LONDON/BRUSSELS (Reuters) – Britain’s weakened Prime Minister Theresa May headed for Brussels on Thursday to lobby European leaders for help after she survived a parliamentary mutiny that highlighted the deadlock over Brexit.
May won the backing of 200 Conservative Party members of parliament versus 117 against, in a secret ballot that deepened divisions just weeks before parliament needs to approve a deal to prevent a disorderly exit from the European Union.
In Britain’s biggest decision for decades, Brexit has split the nation and will shape the future of its $2.8 trillion (£2.21 trillion) economy including London’s status as a global financial hub.
Pro-Europeans fear exit will weaken the West, already struggling to assimilate Russian and Chinese power as well as Donald Trump’s unpredictable U.S. presidency. Brexit supporters hail it as casting off a flailing German-led European project.
Brexit Minister Stephen Barclay said May, who has been shuttling round Europe for months, would seek assurances Britain would not be tied to the European Union indefinitely post-Brexit, as her party critics fear.
The “direction of travel” was in Britain’s favour, he said.
“The prime minister, through the mandate she secured from the parliamentary party last night, now has the time to have those discussions with European colleagues,” he said, adding that the direction of travel was “positive”.
However, European leaders look unlikely to offer immediate support, with a draft statement saying they were merely “ready to examine” whether further assurance can be given.
The six-point EU document said any assurances would not “change or contradict” the legally-binding withdrawal agreement struck last month after two years of negotiations.
Earlier this week, May pulled a parliamentary vote on her deal, designed to maintain close future ties with the bloc, after admitting it would be heavily defeated in the House of Commons. She has pledged a new vote before January 21 but faces a tall order to convince sceptical lawmakers.

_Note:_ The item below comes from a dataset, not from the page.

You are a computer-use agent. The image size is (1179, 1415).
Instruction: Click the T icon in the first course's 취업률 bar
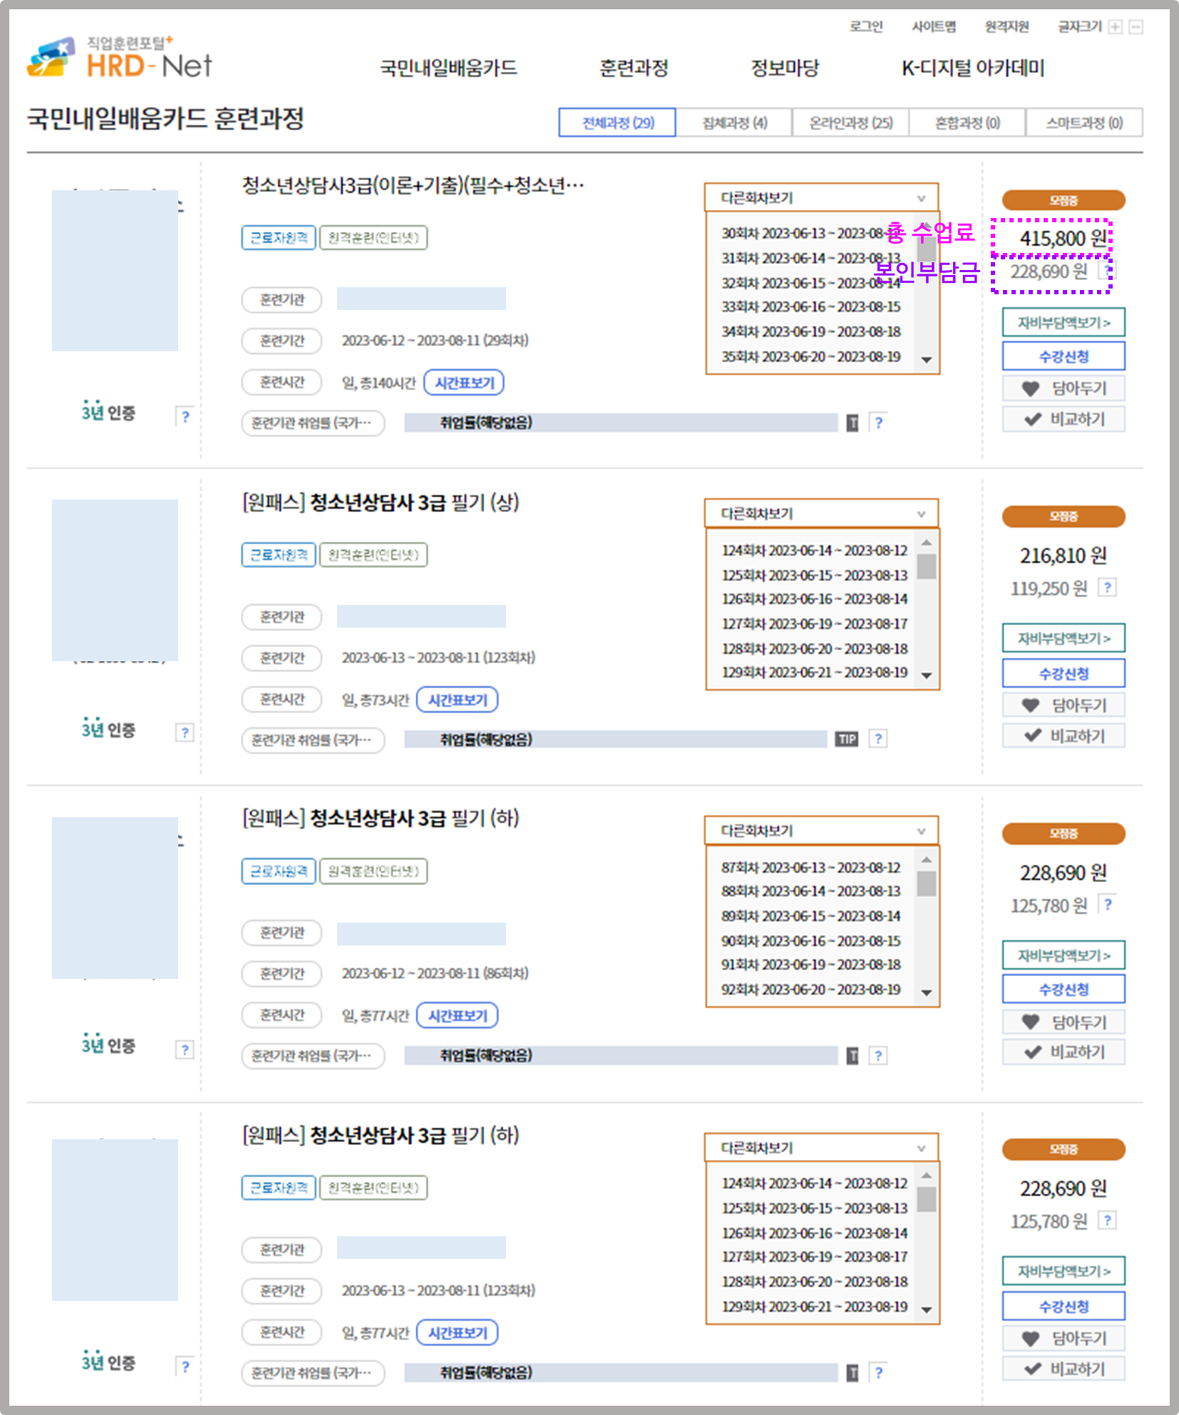(x=853, y=423)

With Britain due to leave the EU on March 29, prospects now include a potentially disorderly exit with no deal agreed, or even another referendum.
MAY: “I’VE LISTENED”
May wants legal assurances the Irish “backstop” – an emergency fix to prevent extensive border checks on the island of Ireland and the most contentious element of the deal – would not remain in place indefinitely.

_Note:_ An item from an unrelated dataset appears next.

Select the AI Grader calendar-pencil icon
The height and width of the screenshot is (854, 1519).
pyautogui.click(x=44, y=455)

“A significant number of colleagues did cast a vote against me and I’ve listened to what they said,” May said in Downing Street late on Wednesday. “We now have to get on with the job of delivering Brexit for the British people.”
May, a 62-year-old former Bank of England employee and daughter of a Church of England vicar, voted to remain in the EU at a 2016 referendum, but has pledged to implement Brexit in line with the people’s will after that narrow vote to leave.
The EU’s draft statement, seen by Reuters, reiterated that the bloc prefers a new deal to ever triggering the Irish backstop and that it would try to swiftly conclude such an accord even if the emergency border fix kicks in.
EU states were not in agreement on the text on Thursday morning however, and diplomats in Brussels expect it to change. They suggested the bloc may be readying more solid assurances for May in January.
Several EU diplomats said Britain was seeking to terminate the backstop after three years.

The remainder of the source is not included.